4. Pariwisata Olahraga (Sport Tourism)
Pariwisata untuk olahraga (Sport tourism) menurut Spillane (1987:30) dapat dibagi dalam dua kategori yaitu : 1. Big sport events yaitu peristiwa-peristiwa olahraga besar seperti Olympic games, kejuaraan ski dunia, kejuaran tinju dunia dan olahraga lainnya yang menarik perhatian tidak hanya pada olahragawannya sendiri tetapi juga ribuan penonton atau penggemarnya. 2. Sporting tourism of the practicioners yaitu pariwisata olahraga bagi mereka yang ingin berlatih dan mempraktekkan sendiri seperti pendakian gunung, olahgarag naik kuda, berburu, memancing dan lain sebagainya.

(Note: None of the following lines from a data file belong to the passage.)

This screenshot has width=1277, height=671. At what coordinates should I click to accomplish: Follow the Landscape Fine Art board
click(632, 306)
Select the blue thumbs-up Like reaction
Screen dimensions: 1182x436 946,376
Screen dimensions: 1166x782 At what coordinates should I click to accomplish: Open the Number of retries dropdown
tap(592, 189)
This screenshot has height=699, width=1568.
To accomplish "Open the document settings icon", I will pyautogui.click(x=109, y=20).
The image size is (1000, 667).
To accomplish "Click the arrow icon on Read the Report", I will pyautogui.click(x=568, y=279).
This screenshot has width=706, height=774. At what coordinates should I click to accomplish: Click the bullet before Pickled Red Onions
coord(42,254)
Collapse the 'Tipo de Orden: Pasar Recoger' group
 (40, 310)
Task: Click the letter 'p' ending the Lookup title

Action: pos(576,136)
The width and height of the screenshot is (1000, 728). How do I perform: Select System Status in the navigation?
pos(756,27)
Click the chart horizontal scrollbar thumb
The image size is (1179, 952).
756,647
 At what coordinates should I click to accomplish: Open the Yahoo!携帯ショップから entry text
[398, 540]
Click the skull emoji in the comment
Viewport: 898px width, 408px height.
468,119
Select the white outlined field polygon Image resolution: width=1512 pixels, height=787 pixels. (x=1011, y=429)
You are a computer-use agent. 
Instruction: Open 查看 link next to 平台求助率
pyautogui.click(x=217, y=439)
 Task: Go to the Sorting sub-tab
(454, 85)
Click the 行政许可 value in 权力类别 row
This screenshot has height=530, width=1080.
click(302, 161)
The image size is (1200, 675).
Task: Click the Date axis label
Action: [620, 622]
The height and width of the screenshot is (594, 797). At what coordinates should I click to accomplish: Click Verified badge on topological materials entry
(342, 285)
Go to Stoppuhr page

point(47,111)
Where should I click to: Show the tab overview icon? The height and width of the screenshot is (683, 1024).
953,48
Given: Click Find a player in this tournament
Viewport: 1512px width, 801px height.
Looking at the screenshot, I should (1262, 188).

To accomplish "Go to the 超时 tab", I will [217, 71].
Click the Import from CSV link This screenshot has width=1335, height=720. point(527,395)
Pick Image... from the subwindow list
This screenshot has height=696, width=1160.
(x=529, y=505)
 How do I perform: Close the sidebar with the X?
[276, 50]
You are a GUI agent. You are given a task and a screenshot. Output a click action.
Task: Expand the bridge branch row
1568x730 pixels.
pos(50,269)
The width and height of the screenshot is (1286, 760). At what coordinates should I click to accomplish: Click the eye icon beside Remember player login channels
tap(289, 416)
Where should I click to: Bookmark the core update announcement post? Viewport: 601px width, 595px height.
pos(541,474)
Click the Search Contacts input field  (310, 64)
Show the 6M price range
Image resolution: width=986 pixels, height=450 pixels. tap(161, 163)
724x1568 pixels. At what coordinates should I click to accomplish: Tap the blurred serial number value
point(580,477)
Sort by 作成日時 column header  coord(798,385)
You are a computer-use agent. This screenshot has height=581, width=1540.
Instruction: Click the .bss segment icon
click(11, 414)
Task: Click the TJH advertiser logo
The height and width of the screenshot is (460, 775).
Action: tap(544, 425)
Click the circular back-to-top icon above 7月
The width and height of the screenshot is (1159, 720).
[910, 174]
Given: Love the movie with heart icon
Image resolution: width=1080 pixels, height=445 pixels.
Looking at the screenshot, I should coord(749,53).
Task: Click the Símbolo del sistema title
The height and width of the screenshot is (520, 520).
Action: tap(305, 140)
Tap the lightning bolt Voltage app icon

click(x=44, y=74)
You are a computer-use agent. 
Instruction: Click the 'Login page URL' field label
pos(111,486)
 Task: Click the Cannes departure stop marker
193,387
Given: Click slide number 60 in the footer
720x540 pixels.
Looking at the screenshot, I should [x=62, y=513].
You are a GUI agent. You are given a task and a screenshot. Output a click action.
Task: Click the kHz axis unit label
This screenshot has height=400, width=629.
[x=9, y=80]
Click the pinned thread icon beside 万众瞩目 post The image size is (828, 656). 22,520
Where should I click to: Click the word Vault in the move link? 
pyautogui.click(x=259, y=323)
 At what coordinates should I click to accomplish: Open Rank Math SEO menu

Olahraga dan pariwisata merupakan dua disiplin ilmu yang dapat dipadukan sehingga memiliki kekuatan dan efek ganda bagi pertumbuhan ekonomi di Indonesia pada umumnya dan Sulawesi Utara pada khususnya. Oleh sebab itu olahraga pariwisata saat ini mendapat perhatian besar baik dari pihak pemerintah, swasta, industri olahraga, industri pariwisata, akademisi maupun masyarakat luas. Pertanyaannya adalah bagaimanakan olahraga dapat dikaitkan dengan pariwisata atau dengan kata lain bagaimanakah olahraga dapat dipresentasikan sebagai atraksi wisata sehingga menjadi industri olahraga pariwisata yang mendatangkan keuntungan? Sport Tourism atau Pariwisata untuk Olahraga merupakan paradigma baru dalam pengembangan pariwisata dan olahraga di Indonesia. Paradigma ini telah muncul sebelumnya yang dibuktikan dengan adanya terbitan jurnal internasional ”Sport Tourism” dan pengajaran.